A nadzieja znów wstąpi w nas. Nieobecnych pojawią sie cienie. Uwierzymy kolejny raz, W jeszcze jedno Boże Narodzenie. I choć przygasł świąteczny gwar, Bo zabrakło znów czyjegoś głosu, Przyjdź tu do nas i z nami trwaj, Wbrew tak zwanej ironii losu.
Daj nam wiarę, że to ma sens. Że nie trzeba żałować przyjaciół. Że gdziekolwiek są - dobrze im jest, Bo są z nami choć w innej postaci. I przekonaj, że tak ma być, Że po głosach tych wciąż drży powietrze. Że odeszli po to by żyć, I tym razem będą żyć wiecznie
Przyjdź na świat, by wyrównać rachunki strat, Żeby zająć wśród nas puste miejsce przy stole. Jeszcze raz pozwól cieszyć się dzieckiem w nas, I zapomnieć, że są puste miejsca przy stole.
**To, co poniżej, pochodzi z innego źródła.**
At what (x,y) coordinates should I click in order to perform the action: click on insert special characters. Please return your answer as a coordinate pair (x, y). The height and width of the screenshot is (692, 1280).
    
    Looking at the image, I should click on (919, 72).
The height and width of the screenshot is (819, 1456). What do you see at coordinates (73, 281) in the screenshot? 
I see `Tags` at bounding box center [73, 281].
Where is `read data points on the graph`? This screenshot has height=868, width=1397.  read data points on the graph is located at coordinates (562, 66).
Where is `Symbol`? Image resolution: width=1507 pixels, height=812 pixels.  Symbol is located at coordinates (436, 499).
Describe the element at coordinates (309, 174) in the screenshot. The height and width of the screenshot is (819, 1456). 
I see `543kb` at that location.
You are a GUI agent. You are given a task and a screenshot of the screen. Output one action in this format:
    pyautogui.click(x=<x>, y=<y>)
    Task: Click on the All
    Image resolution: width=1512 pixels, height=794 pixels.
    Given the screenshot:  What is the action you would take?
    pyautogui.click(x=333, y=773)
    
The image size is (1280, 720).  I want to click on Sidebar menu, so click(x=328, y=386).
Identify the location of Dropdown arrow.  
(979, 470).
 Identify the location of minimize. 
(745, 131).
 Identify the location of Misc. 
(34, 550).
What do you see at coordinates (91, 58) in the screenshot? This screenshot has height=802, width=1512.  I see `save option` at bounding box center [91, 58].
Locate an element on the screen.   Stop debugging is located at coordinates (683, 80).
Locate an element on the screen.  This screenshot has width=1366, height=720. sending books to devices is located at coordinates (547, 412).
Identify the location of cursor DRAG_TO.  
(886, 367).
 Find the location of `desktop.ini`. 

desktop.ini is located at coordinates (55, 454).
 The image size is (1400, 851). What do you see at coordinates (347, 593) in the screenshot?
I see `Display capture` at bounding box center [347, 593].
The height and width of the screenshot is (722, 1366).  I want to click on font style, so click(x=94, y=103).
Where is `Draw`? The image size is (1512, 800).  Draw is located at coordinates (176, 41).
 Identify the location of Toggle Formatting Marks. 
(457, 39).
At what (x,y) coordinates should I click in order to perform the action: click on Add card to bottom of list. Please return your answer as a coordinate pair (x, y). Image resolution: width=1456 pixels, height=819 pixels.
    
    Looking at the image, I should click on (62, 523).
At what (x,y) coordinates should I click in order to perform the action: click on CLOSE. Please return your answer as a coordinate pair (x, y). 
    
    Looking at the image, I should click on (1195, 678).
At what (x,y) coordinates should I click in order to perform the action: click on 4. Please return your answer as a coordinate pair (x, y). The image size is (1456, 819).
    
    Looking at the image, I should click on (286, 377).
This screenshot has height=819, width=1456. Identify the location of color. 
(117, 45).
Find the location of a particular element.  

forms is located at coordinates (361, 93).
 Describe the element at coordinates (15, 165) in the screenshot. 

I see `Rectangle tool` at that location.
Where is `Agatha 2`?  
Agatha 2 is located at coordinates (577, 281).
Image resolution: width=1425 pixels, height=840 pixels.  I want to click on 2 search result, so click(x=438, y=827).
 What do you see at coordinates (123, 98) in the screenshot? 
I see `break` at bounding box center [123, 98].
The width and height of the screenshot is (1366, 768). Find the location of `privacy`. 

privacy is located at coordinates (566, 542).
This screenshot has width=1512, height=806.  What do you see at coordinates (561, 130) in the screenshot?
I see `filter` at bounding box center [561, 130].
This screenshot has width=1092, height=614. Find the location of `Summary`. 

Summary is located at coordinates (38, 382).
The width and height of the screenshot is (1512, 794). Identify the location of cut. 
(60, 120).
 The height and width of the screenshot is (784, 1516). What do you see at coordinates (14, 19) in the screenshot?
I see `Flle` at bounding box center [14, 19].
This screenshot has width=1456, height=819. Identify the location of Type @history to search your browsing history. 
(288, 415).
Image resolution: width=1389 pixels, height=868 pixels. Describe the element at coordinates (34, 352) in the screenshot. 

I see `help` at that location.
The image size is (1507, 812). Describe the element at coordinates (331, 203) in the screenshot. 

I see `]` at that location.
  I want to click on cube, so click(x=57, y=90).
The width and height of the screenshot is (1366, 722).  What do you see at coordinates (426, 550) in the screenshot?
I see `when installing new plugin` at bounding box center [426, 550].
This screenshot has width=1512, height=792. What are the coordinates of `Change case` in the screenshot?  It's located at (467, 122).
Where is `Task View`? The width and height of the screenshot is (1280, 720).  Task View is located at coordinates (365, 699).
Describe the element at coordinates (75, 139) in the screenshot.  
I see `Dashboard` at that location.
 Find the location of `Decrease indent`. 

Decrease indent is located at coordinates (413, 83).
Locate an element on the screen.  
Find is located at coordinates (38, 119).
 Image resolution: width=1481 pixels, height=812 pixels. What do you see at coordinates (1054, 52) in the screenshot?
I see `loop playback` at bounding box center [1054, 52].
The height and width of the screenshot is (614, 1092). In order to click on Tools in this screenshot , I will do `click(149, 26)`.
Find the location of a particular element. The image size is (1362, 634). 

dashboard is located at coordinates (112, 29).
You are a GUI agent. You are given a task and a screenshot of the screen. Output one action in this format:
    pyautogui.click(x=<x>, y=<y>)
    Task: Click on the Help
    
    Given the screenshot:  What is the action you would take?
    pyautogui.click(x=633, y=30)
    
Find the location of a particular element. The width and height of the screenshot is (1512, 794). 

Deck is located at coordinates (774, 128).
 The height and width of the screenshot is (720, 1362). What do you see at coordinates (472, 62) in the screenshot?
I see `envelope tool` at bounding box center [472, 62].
A nadzieja znów wstąpi w nas. Nieobecnych pojawią się cienie. Uwierzymy kolejny raz, W jeszcze jedno Boże Narodzenie . I choć przygasł świąteczny gwar, Bo zabrakło znów czyjegoś głosu, Przyjdź tu do nas i z nami trwaj, Wbrew tak zwanej ironii losu.
Przyjdź na świat, by wyrównać rachunki strat, Żeby zająć wśród nas puste miejsce przy stole. Jeszcze raz pozwól cieszyć się dzieckiem w nas, I zapomnieć, że są puste miejsca przy stole.